The DealBook story comes on the heels of a November report by the Silicon Valley Business Journal, which—citing quarterly data compiled by global accounting firm Ernst & Young—noted that the tech sector had seen more M&A activity since the beginning of 2013 than at any point starting with the so-called dotcom era more than a decade ago.
The industry continued its dealmaking run over the past week with a batch of transactions that totaled nearly $3 billion in value and yielded assignments for several Am Law 200 stalwarts.
In one of those deals, announced just before Christmas, enterprise software giant Oracle agreed to acquire business-to-consumer marketing software vendor Responsys for $1.39 billion. The deal, which is expected to close in the first half of this year, is the eighth acquisition announced by Oracle within the last year.
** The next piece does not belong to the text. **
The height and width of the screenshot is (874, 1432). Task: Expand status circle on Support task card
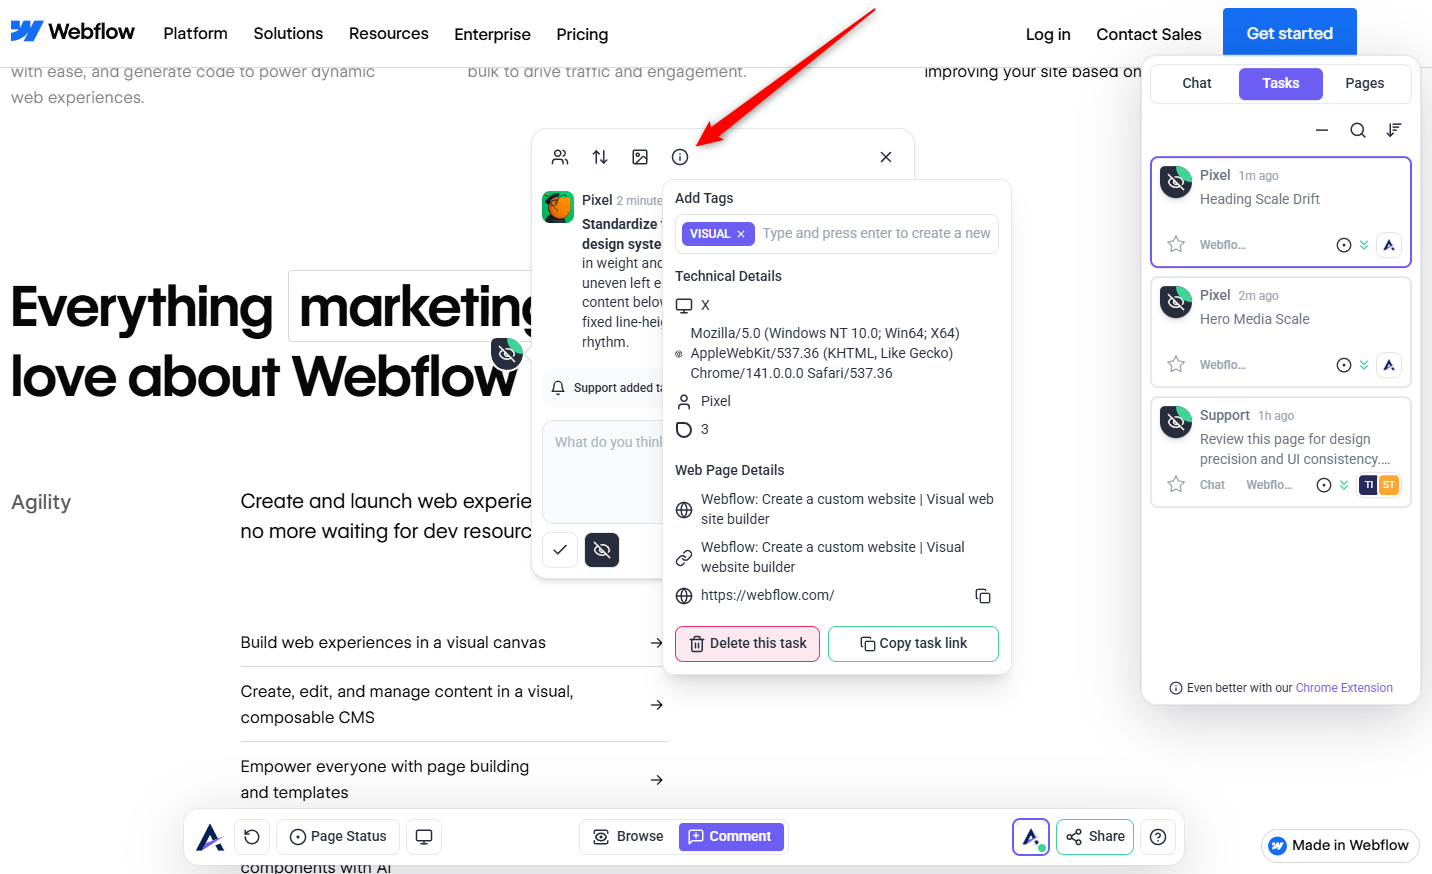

Redwood City, California–based Oracle, which is controlled by billionaire cofounder and CEO Lawrence Ellison (who saw his $77 million pay package rejected by shareholders in October), tapped Weil, Gotshal & Manges for counsel nearly a year ago for its $2.1 billion acquisition of network communications equipment company Acme Packet. Weil also advised Oracle in December 2012 on its $871 million buy of automated marketing software company Eloqua, according to our previous reports.
Keith Flaum—a Weil M&A partner who joined the firm’s Silicon Valley office in May 2012 with a group of transactional lawyers from the now-defunct Dewey & LeBoeuf—handled both of those deals for Oracle. And though the firm had advised the company on a variety of matters prior to the addition of the Dewey defectors, their arrival appears to have bolstered the relationship between the two.
Flaum and fellow M&A partner Richard “Rick” Climan, who led the Dewey team that decamped to Weil, are listed in an SEC filing as counsel to Oracle on its proposed acquisition of Responsys. Other Weil lawyers working on the matter for Oracle include tax partner Helyn Goldstein, employee benefits partner Amy Rubin and associates Cristiana Blauth Oliveira, Faraz Rana, Verity Rees and Gabriel Shapiro. (The Am Law Daily reported last week that Flaum had taken the lead for another Weil team advising Irish drug maker Jazz Pharmaceuticals on its $1 billion buy of Italian drug developer Gentium.)
Technology news website GigaOM reported earlier this year that Oracle—whose general counsel is Dorian Daley—is intent on fending off rivals on the way to snapping up automated software services companies in order to woo the chief marketing officers of its potential clients. When the company announced on Dec. 20 its plans to acquire Responsys—whose board has already approved the deal— Computerworld reported that the rationale for the transaction was to keep the target away from competitors.
Julian Ong, an Oakland native and veteran Silicon Valley in-house attorney who has served as general counsel for Responsys since 2010, told sibling publication The Recorder in 2012 that Fenwick & West and DLA Piper were the firms the company typically turns to for outside counsel.
It is Fenwick that has taken the lead for Responsys on the sale of the company to Oracle. Heading up the firm’s team on the matter are veteran Silicon Valley dealmaker and Fenwick corporate partner Gordon Davidson, securities and corporate finance cochair Jeffrey Vetter and private equity chair Scott Joachim.
In another tech sector deal announced in late December, Dealer.com, a private equity–owned provider of financial software to automobile dealers, announced that it is being acquired by Dealertrack Technologies for $1 billion.